Working with RegEx

Regular Expressions (RegEx) are the "search and replace" on steroids. They allow you to define complex search patterns, such as "find every line that starts with a timestamp" or "extract all email addresses from this file."

In Linux, RegEx is the backbone of powerful command-line utilities like grep, sed, and awk. This guide will take you from basic matching to advanced pattern extraction.

Basics of Regular Expressions:

A regular expression is a sequence of characters that forms a search pattern. It can include literal characters, metacharacters, and quantifiers to define a specific pattern.

Literal Characters: Matches the exact character (e.g., apple matches "apple").
Metacharacters: Special characters that define rules (e.g., ^, $, .).

2. Metacharacters:

Metacharacters have special meanings in regular expressions:

Symbol	Name	Function	Example	Matches
.	Dot	Matches any single character except newline	b.t	bat, bet, bit, b@t
^	Caret	Anchors to the start of the line.	^Error	Lines starting with "Error"
$	Dollar	Anchors to the end of the line.	done$	Lines ending with "done"
[]	Character Class	Matches one character from a specified set or range.	[Rr]ead	Read, read
[^...]	Negation	Matches one character NOT in the specified set.	[^0-9]	Any non-digit character

3. Quantifiers:

Quantifiers specify the number of occurrences of a character or group:

*: Matches 0 or more occurrences.
+: Matches 1 or more occurrences.
?: Matches 0 or 1 occurrence.
{n}: Matches exactly n occurrences.
{n,}: Matches n or more occurrences.
{n,m}: Matches between n and m occurrences.

Using RegEx with Linux Commands:

1. Using grep:

The grep command is a powerful tool for searching text using regular expressions.

Basic Usage:

grep "pattern" filename

Example:

Assume a file named regextut.txt contains the following text:

apple is made by apple is a company by apple

iphone is made by apple

faaskndjdfnksdjappleaskldjfsl

grep "apple" regextut.txt

This command searches for lines containing the word "apple" in the regextut.txt file.

Basic vs. Extended RegEx

This is where most beginners get stuck. Linux commands like grep use Basic RegEx (BRE) by default, which treats symbols like +, ?, and | as literal characters.

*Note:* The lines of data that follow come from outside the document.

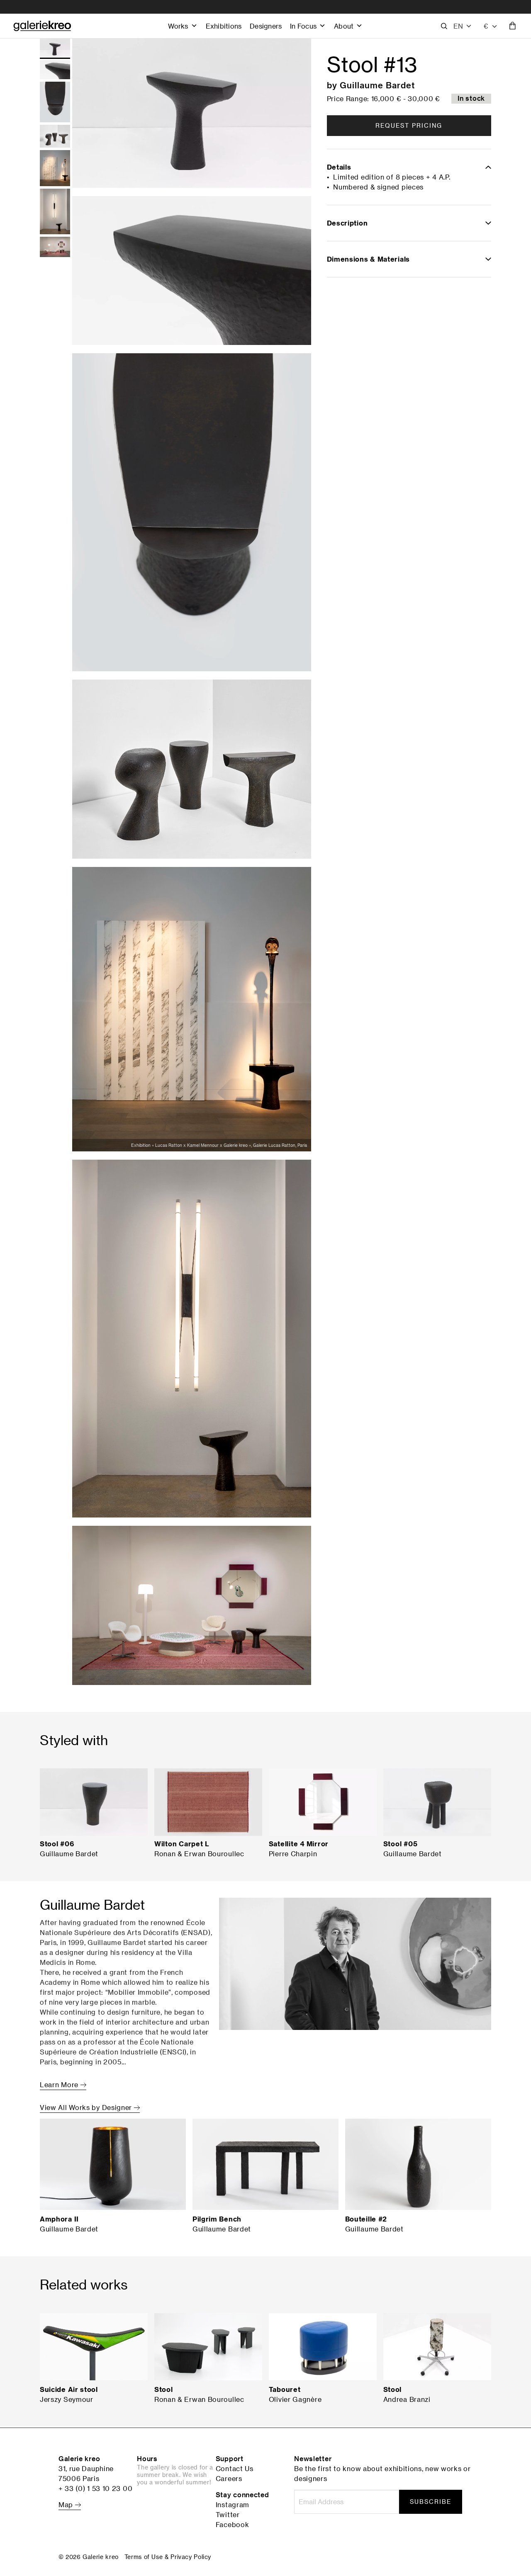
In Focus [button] (303, 26)
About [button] (343, 26)
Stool (163, 2389)
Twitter (228, 2514)
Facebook (232, 2524)
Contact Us (234, 2468)
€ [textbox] (486, 26)
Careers (229, 2478)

To use these powerful quantifiers, you must use Extended RegEx (ERE) by adding the -E flag (or using egrep).

Wrong: grep "error+" log.txt (Looks for the literal string "error+")
Right: grep -E "error+" log.txt (Looks for "error", "errorr", "errorrr")

2. Using sed:

sed is used for "Stream Editing." It can replace text on the fly using RegEx.

Substitution:

sed 's/pattern/replacement/g' filename

Example:

sed 's/apple/banana/g' regextut.txt

This command substitutes all occurrences of "apple" with "banana" in regextut.txt.

Advanced Examples:

1. Matching IP Addresses:

grep -P '(\d{1,3}\.){3}\d{1,3}' input.txt

This command uses Perl-compatible regular expressions (-P flag) to match IPv4 addresses in a file.

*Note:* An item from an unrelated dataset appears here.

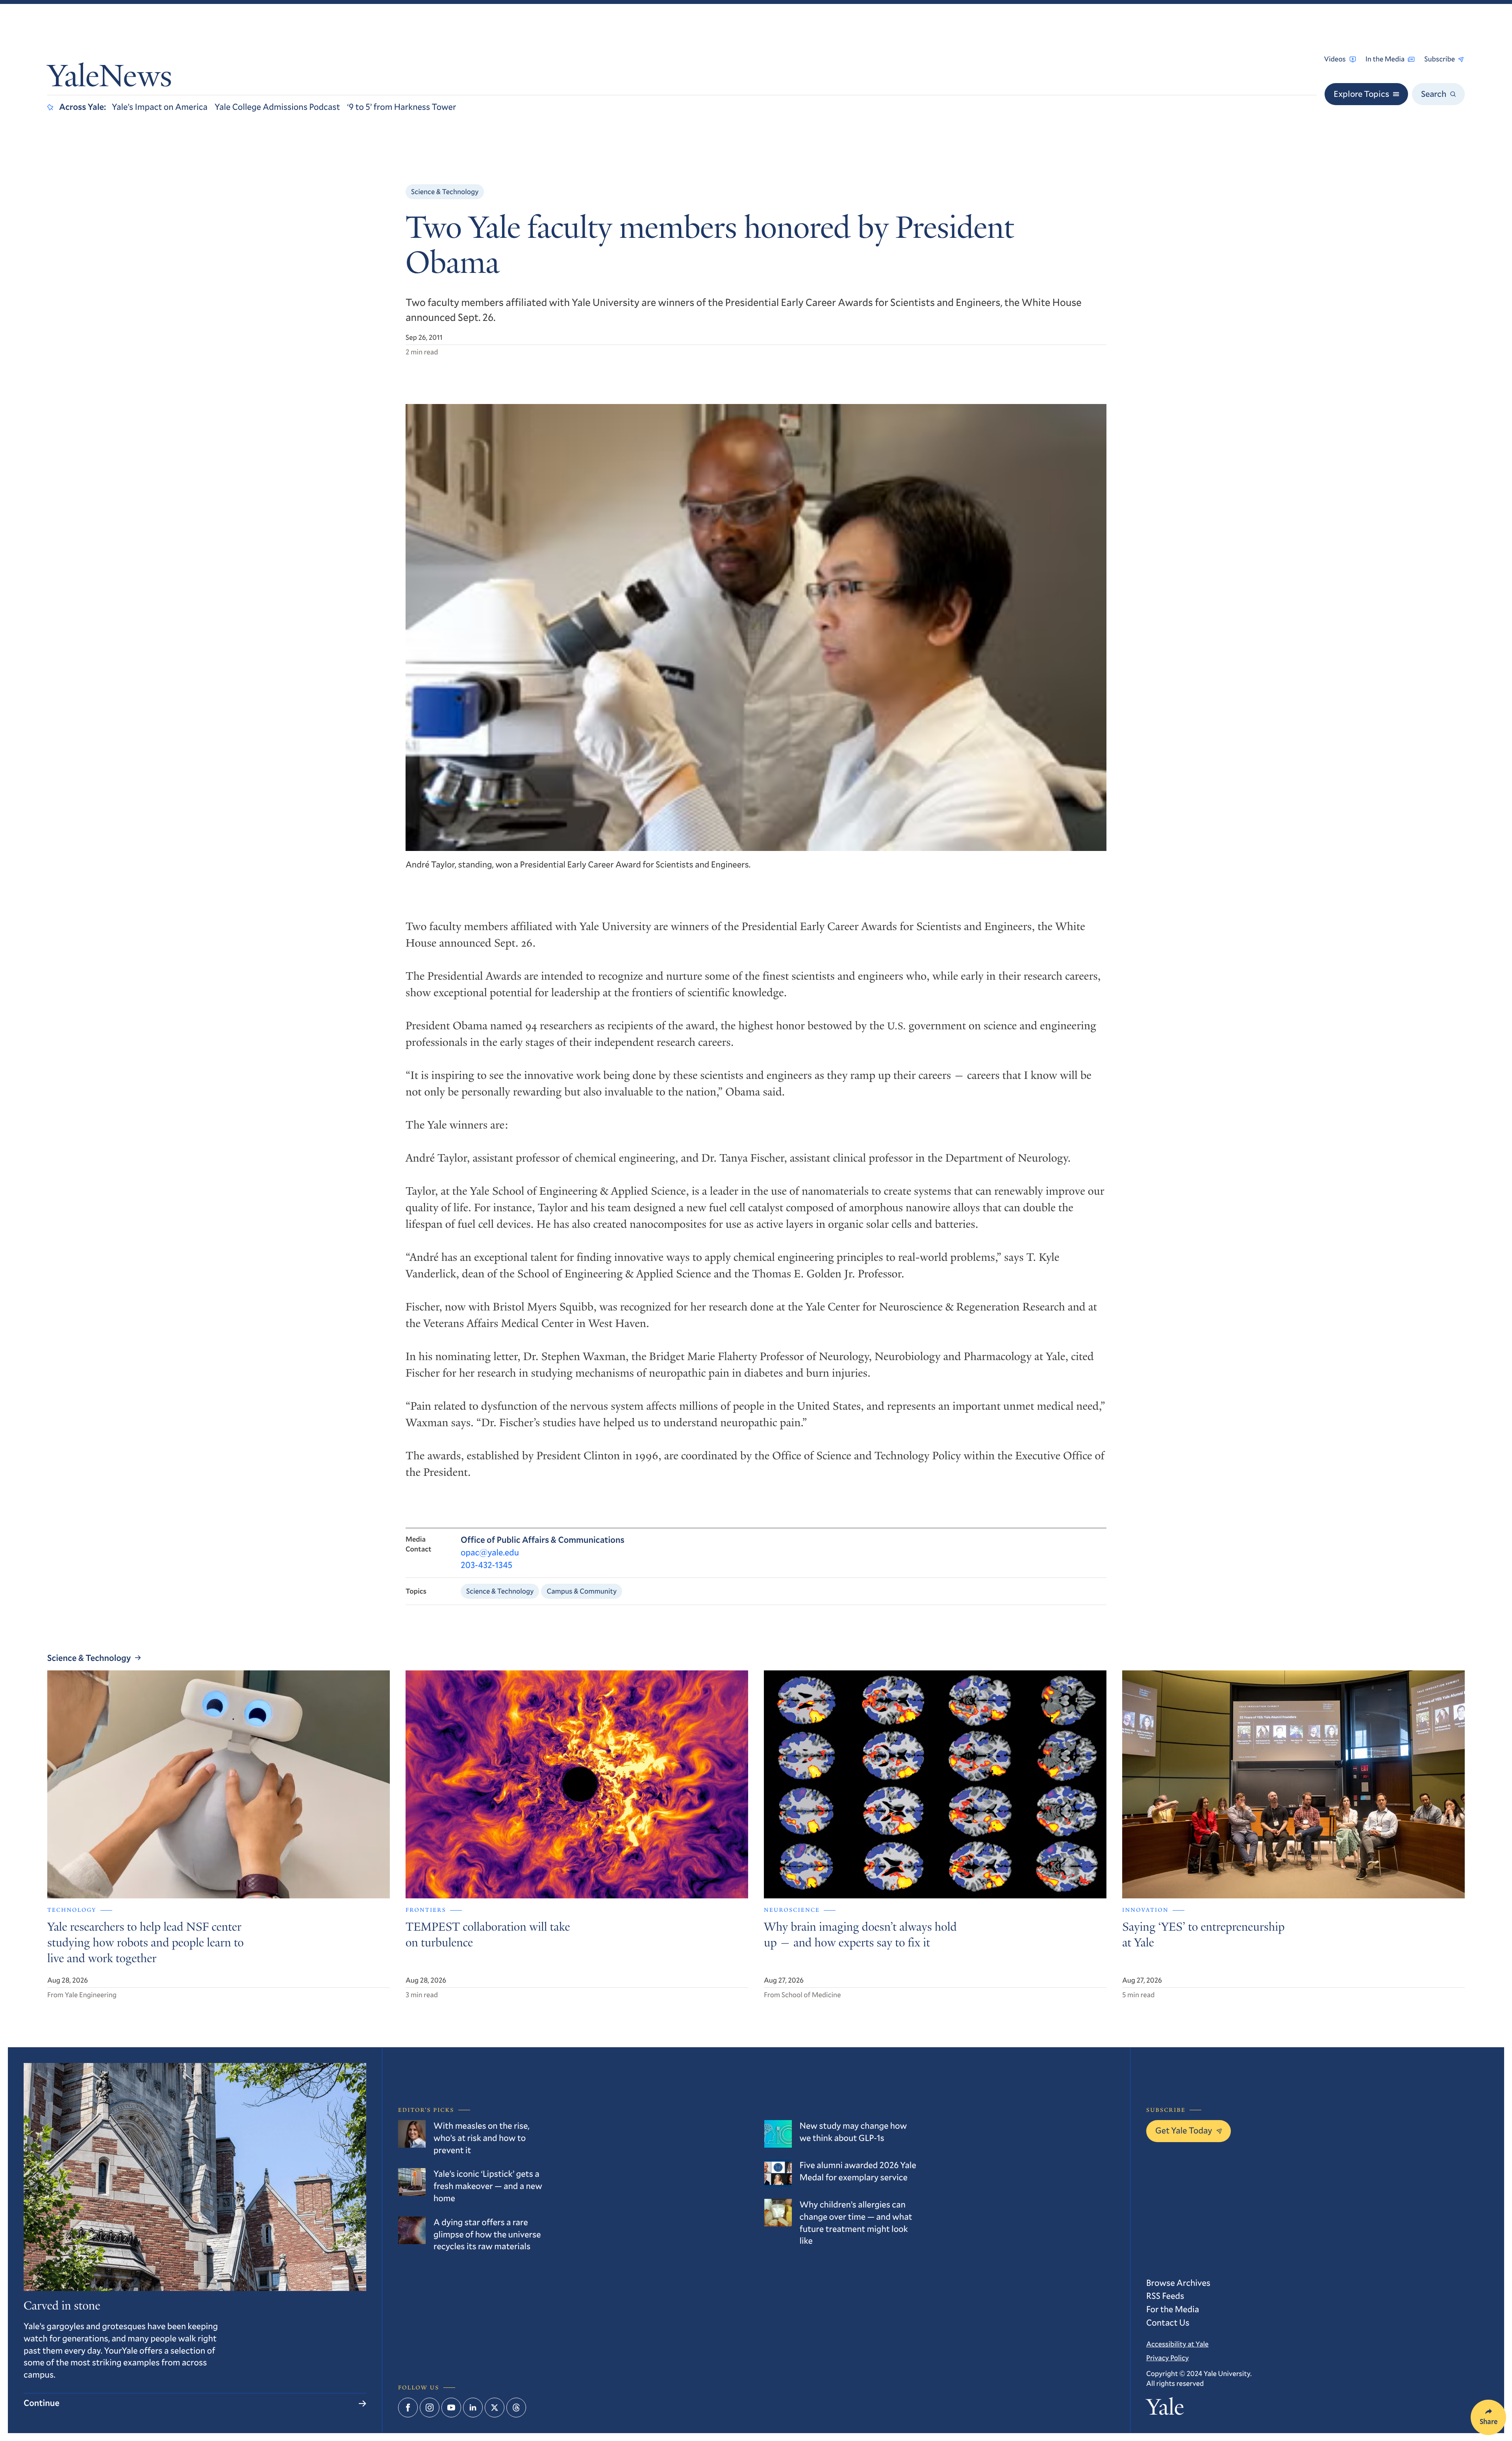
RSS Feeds (1165, 2296)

2. Extracting Email Addresses:

grep -oP '\b[A-Za-z0-9._%+-]+@[A-Za-z0-9.-]+\.[A-Za-z]{2,}\b' emails.txt

This command extracts email addresses from a file using a regex pattern.

Summary Cheatsheet

Task	Pattern	Explanation
Match Email	[\w\.-]+@[\w\.-]+	Simple email match.
Match Date	\d{4}-\d{2}-\d{2}	Format YYYY-MM-DD.
Match IP	\d{1,3}\.\d{1,3}\.\d{1,3}\.\d{1,3}	Simple IP match.
Blank Lines	^$	Start immediately followed by end.
Comments	^#	Lines starting with a hash.